RECENT RANKINGS (September 1996)


1st, least amount of debt per graduate ($2,323) in nation, U.S. News & World Report.

3rd, best college value in nation, Money Magazine and U.S. News & World Report.

16th, quality ranking (only Texas-based institution in the top 40), U.S. News & World Report.

3rd, number of freshman National Merit Scholars enrolled, The Chronicle of Higher Education.

RICE AUTHORS


The most widely known Rice author is Texan Larry McMurtry ('60), who won the Pulitzer Prize for his novel in 1986 Lonesome Dove. In 1995, the Rice campus, as well as some staff and students, were featured in the current release of Evening Star, a cinematic prequel for his novel Terms of Endearment. Directed by Robert Harling, the movie features Shirley MacLaine, Bill Paxton, Juliette Lewis, Miranda Richardson, and Jack Nicholson.


STUDENT CELEBRITIES


Senior Allison Price Fine (Hanszen) was featured as one of Glamour magazine's "Top 10 College Women" for 1996. (The 1994 "Top 10 College Women" list included Rice student Angela Hunt.) Ms. Fine, with majors in history, religious studies, and Middle East Studies was recognized for her leadership in the Hanszen Refugee Service Project and her efforts to broaden understanding of Palestinian culture.

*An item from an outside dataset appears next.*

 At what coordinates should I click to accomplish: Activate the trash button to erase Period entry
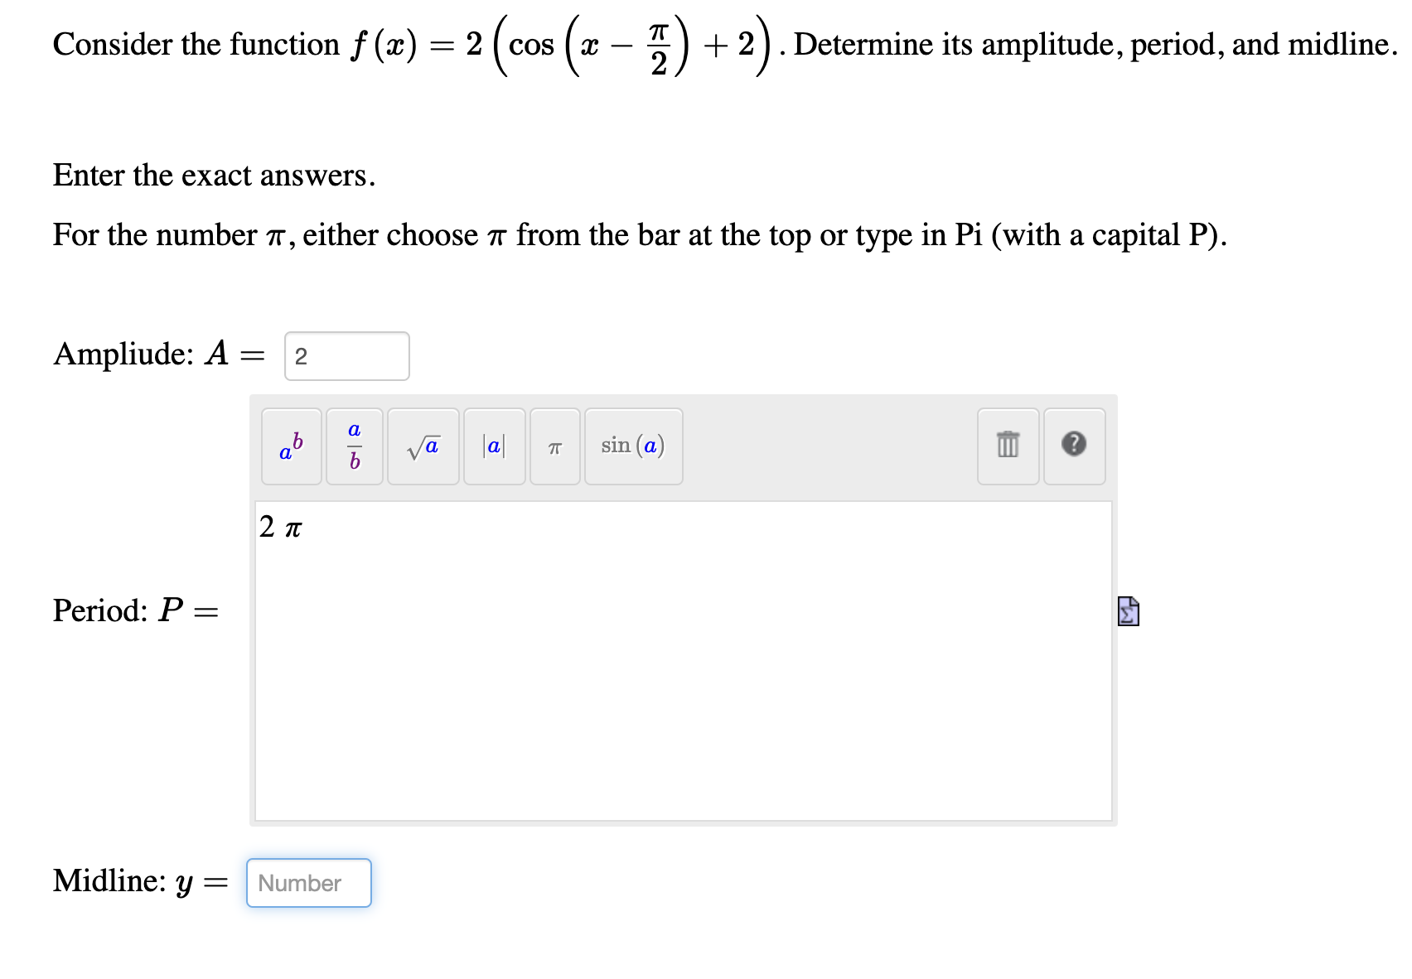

RICE IN CYBERSPACE: OUR MOST POPULAR WEB SITES


Ecology and Evolutionary Biology instructor Alan Thornhill is the creator and supervisor of "The Center for Conservation Biology Network," an international meeting place for issues of biology. His purpose is to help develop the technical means for protecting, maintaining, and preserving biodiversity by bringing together the fields of education, science, government policy, and economics. This web site, sponsored jointly by Rice and the University of California at Irvine, averages 300 daily users from as far away as Spain, Finland, Malaysia, and Gabon. Contact: http://conbio.rice.edu.

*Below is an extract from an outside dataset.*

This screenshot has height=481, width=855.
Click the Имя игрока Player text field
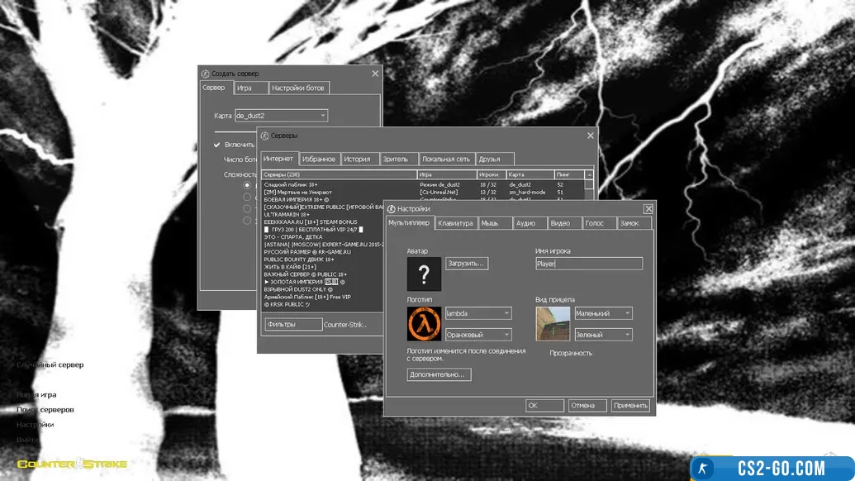pos(588,264)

Information about new ventures in nanoscale science and technology are available at Nobel Prize winner Rick Smalley's home page. Contact: http://cnst.rice.edu/reshome.html.


RHODES SCHOLARSHIP HIGHLIGHT


Student Association president and graduating senior Maryana Iskander is among the 32 Americans chosen for the 1997 class of Rhodes scholars. Maryana is the 8th Rice student to be named a Rhodes Scholar and the first since 1972. Criteria for Rhodes scholarships include high academic achievement, integrity, leadership, and athletic prowess. This year, 990 applicants to England's prestigious Oxford program were from the U.S.


SOME RECENT SCIENTIFIC DISCOVERIES


In 1985, Richard E. Smalley, the Gene and Norman Hackerman Professor of Chemistry, Robert Curl, chemistry professor, and graduate students, Jim Heath and Sean O'Brien (along with British scientist Harold Kroto), discovered carbon 60, named buckminsterfullerene because of its resemblance to the geodesic dome built by R. Buckminster Fuller for the 1967 World's Fair. Because the molecules are soccer ball shaped, they have been nicknamed "buckyballs." They are the third major form of carbon, after diamond and graphite. Curl, Smalley, and Kroto received the 1996 Nobel Prize in Chemistry for their discovery.

In 1995, Smalley created a method for making carbon tubes whose diameters are so tiny that one million would stack just one millimeter high; these fibers are expected to be the strongest fibers ever made, 100 times stronger than steel. These findings are central to work in the interdisciplinary field of nanoscale science and technology - a field with significant potential impact on human society in the 21st century. Buckminsterfullerenes are extraordinarily stable and nearly impervious to radiation and chemical destruction. The molecule may provide the basis for new - super strong yet light - materials, semiconductors for computers, new drug delivery systems, affordable solar cells, and semiconductors.

Also in 1995, physics professor Randall Hulet and his team, Jeffrey Tollett (1995 Rice doctoral graduate), Curtis Bradley and Cass Sackett (graduate students), created a new form of matter - one postulated by Albert Einstein 71 years ago but, until the Rice group and groups at two other colleges created it, was never proven. The Bose-Einstein condensate shows that by cooling gaseous atoms to a temperature barely above absolute zero, the atoms slow down so much they condense into a cloud, causing individual atoms to lose their identities and behave collectively. This better understanding of atomic matter has substantial implications for new technologies.